_REQUIREMENTS_
Reproduce the entries below verbatim, starting at the line containing "Switch to the first (3).txt tab" and ending with the line containing "Action: [x=93, y=127]", both included.
= = = =
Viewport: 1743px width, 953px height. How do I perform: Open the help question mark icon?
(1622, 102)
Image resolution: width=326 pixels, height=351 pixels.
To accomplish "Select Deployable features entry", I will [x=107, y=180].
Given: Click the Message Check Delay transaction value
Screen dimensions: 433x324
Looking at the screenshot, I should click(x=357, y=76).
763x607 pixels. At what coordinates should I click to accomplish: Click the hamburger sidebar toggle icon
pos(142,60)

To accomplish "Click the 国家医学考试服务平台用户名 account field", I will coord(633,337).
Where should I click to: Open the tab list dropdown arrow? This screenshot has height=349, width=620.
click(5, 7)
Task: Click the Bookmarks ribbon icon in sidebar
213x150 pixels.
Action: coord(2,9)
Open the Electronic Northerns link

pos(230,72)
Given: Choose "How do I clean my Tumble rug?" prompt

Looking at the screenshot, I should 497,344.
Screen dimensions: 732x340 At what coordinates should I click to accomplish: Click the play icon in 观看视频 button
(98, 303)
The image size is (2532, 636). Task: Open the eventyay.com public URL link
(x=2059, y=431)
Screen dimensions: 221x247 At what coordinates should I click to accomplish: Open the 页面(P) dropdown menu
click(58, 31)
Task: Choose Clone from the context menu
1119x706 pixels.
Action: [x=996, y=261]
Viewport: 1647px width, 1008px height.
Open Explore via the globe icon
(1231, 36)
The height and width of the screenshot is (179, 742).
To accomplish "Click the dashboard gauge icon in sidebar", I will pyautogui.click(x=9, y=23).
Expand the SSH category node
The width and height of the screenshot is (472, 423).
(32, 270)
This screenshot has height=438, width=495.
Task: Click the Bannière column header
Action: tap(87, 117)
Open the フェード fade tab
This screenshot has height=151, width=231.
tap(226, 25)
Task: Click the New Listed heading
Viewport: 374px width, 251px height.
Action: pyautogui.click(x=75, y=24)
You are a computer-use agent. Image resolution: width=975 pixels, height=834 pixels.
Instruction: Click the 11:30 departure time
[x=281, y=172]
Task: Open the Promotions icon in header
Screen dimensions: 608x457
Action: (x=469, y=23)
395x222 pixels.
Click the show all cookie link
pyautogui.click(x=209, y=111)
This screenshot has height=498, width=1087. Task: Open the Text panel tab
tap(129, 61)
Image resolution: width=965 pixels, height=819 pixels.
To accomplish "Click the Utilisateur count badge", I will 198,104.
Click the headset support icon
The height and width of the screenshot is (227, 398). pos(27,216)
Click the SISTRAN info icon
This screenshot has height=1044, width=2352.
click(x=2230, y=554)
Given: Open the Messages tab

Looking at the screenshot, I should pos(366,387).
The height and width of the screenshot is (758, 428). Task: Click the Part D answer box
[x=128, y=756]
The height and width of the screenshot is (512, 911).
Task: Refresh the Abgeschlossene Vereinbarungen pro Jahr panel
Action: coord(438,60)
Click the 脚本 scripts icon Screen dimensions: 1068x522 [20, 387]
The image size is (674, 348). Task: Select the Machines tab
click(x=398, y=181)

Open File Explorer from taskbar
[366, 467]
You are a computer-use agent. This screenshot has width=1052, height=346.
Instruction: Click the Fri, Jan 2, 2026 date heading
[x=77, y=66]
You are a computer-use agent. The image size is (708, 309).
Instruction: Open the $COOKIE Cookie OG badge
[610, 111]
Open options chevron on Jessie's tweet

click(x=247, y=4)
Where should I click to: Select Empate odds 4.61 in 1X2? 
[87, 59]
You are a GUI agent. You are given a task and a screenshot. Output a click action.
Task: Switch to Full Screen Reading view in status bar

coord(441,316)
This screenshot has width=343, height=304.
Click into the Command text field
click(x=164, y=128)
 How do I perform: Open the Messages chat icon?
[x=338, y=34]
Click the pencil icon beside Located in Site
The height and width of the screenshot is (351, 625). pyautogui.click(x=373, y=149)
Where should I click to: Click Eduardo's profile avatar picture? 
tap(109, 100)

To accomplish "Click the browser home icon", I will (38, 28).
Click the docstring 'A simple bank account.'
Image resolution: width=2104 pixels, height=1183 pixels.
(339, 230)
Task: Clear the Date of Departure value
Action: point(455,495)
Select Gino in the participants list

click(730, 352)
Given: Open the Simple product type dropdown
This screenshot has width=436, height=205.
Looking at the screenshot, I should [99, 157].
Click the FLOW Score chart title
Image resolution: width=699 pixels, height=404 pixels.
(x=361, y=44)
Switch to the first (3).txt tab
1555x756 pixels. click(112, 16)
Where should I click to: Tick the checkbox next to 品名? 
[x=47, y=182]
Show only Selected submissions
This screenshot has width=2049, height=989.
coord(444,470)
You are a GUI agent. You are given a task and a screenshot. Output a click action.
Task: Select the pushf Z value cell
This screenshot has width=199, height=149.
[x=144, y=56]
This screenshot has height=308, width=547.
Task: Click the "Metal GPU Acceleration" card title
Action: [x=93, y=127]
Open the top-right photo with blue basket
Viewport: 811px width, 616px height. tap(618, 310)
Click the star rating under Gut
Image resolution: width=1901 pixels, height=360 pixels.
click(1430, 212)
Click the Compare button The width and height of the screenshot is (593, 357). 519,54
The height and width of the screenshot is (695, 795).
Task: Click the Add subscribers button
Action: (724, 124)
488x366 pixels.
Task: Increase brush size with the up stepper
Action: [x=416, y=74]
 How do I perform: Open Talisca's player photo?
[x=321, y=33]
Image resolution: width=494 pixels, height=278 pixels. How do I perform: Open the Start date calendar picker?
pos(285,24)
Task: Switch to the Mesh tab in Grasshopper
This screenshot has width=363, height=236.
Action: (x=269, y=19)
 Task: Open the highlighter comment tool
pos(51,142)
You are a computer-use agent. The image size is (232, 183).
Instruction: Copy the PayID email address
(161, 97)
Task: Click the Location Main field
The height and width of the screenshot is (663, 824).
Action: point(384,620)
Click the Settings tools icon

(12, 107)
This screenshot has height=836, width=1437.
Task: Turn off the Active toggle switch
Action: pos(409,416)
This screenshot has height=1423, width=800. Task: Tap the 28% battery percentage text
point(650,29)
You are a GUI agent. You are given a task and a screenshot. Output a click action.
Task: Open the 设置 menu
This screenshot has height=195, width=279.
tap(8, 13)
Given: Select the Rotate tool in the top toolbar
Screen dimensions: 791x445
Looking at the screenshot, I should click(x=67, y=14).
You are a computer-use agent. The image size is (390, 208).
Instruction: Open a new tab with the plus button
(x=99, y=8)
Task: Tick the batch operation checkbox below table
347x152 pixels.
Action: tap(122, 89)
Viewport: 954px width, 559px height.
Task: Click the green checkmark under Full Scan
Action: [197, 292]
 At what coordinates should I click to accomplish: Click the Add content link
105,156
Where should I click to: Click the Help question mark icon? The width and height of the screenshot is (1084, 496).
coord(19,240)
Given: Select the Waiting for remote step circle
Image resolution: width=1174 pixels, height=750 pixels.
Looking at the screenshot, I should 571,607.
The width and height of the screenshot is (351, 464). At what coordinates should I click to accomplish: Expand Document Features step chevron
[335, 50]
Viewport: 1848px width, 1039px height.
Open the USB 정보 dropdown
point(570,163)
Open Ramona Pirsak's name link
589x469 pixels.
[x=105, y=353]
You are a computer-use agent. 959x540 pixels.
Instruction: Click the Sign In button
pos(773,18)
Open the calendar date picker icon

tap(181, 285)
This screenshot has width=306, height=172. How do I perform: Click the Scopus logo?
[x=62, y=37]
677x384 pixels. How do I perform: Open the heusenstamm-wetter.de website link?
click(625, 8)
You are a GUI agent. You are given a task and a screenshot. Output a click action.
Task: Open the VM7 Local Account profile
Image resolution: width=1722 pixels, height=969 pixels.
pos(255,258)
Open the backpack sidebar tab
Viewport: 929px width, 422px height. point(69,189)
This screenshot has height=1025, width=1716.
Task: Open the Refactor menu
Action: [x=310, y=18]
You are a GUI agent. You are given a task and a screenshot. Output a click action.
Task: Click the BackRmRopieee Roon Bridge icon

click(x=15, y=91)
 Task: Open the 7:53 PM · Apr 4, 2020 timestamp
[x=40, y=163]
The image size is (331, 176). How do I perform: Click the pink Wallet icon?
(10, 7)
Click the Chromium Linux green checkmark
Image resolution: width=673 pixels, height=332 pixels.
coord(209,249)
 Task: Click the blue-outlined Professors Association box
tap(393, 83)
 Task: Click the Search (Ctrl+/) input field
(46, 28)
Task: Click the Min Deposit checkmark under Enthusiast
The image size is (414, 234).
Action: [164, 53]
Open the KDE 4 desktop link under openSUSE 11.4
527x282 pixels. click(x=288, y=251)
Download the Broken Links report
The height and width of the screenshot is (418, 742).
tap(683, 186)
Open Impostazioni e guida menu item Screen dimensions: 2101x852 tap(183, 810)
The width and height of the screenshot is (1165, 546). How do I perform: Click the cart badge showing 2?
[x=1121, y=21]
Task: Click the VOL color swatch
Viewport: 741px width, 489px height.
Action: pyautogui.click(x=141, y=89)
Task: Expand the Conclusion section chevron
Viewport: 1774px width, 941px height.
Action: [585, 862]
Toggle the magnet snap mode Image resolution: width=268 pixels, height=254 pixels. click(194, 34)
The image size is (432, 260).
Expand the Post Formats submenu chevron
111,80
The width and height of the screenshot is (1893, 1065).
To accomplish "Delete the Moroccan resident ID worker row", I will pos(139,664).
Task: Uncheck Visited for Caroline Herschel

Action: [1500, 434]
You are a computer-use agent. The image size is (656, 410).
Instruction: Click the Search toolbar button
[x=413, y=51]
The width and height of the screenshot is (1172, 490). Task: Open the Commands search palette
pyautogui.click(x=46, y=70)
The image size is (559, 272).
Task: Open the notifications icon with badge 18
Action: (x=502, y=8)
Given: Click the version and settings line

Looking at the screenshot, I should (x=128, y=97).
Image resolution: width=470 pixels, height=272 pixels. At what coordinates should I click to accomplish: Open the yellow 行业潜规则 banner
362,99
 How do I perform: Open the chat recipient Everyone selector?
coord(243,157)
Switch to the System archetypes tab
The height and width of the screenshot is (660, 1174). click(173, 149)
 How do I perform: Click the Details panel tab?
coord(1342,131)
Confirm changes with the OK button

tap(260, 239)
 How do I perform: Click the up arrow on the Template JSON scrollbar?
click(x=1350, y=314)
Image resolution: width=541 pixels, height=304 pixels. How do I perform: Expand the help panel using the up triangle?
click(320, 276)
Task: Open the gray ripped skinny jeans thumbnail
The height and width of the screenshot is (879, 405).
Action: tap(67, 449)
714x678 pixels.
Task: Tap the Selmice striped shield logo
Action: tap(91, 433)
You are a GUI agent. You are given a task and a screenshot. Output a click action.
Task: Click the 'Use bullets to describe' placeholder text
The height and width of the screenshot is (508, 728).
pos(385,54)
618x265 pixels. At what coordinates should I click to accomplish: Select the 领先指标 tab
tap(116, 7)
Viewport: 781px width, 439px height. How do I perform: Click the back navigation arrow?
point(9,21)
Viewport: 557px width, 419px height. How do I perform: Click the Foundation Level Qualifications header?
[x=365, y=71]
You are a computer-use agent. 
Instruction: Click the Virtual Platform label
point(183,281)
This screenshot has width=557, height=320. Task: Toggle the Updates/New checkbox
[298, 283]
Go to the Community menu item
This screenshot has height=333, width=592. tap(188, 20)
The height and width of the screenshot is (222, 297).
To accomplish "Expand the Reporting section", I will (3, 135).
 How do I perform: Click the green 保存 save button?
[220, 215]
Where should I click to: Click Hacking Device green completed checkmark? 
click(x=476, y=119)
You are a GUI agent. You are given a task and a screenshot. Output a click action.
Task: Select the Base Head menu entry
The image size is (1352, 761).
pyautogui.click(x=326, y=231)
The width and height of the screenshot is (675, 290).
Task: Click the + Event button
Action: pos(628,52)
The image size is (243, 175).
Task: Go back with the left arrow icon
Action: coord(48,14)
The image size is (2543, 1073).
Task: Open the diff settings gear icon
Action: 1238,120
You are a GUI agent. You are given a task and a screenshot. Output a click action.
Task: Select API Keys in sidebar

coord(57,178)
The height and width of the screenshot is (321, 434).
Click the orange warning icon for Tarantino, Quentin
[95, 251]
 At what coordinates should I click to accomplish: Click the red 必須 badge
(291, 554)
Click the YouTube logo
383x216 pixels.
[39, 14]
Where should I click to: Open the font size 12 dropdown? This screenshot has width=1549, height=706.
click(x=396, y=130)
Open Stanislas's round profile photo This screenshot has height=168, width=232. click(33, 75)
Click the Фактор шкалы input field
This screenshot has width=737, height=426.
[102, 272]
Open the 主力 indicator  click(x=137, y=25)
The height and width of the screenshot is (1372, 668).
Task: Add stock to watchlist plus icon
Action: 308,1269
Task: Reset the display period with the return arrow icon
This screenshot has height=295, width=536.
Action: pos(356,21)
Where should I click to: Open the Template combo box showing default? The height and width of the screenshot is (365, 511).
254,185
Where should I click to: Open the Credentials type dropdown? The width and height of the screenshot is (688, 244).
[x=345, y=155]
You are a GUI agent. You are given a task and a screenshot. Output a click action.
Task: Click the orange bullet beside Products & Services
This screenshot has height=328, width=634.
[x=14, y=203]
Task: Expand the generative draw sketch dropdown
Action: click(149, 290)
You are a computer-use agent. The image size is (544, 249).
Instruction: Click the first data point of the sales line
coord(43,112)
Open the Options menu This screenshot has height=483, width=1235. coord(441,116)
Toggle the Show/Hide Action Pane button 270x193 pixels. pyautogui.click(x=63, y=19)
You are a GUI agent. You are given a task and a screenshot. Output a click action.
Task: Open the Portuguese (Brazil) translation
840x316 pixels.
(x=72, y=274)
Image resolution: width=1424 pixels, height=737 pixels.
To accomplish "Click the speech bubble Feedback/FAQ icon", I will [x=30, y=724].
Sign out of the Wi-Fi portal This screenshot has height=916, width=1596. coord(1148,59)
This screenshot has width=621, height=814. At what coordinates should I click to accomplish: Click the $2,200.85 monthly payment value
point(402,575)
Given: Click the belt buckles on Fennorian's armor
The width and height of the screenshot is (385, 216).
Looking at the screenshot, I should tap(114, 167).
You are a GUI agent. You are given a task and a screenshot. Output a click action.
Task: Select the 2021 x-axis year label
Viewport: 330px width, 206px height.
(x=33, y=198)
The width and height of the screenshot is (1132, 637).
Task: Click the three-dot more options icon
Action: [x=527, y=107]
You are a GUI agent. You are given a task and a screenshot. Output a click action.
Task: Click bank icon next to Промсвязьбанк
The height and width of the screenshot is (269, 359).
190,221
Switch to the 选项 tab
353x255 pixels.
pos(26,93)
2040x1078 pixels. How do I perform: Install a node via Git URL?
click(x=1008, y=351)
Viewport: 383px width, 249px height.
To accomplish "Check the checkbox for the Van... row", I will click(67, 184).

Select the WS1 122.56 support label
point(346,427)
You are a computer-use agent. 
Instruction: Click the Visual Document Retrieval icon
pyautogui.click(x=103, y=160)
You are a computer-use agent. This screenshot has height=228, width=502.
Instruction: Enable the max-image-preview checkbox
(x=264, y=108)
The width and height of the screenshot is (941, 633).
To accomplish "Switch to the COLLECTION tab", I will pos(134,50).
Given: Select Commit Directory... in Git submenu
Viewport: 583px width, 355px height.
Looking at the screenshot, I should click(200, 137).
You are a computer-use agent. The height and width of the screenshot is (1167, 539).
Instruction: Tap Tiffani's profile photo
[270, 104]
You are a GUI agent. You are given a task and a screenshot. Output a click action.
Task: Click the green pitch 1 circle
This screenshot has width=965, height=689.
= = = =
_OUTPUT FOR THIS EXERCISE_
Switch to the first (3).txt tab
1555x756 pixels. click(112, 16)
Where should I click to: Tick the checkbox next to 品名? 
[x=47, y=182]
Show only Selected submissions
This screenshot has width=2049, height=989.
coord(444,470)
You are a GUI agent. You are given a task and a screenshot. Output a click action.
Task: Select the pushf Z value cell
This screenshot has width=199, height=149.
[x=144, y=56]
This screenshot has height=308, width=547.
Task: Click the "Metal GPU Acceleration" card title
Action: [x=93, y=127]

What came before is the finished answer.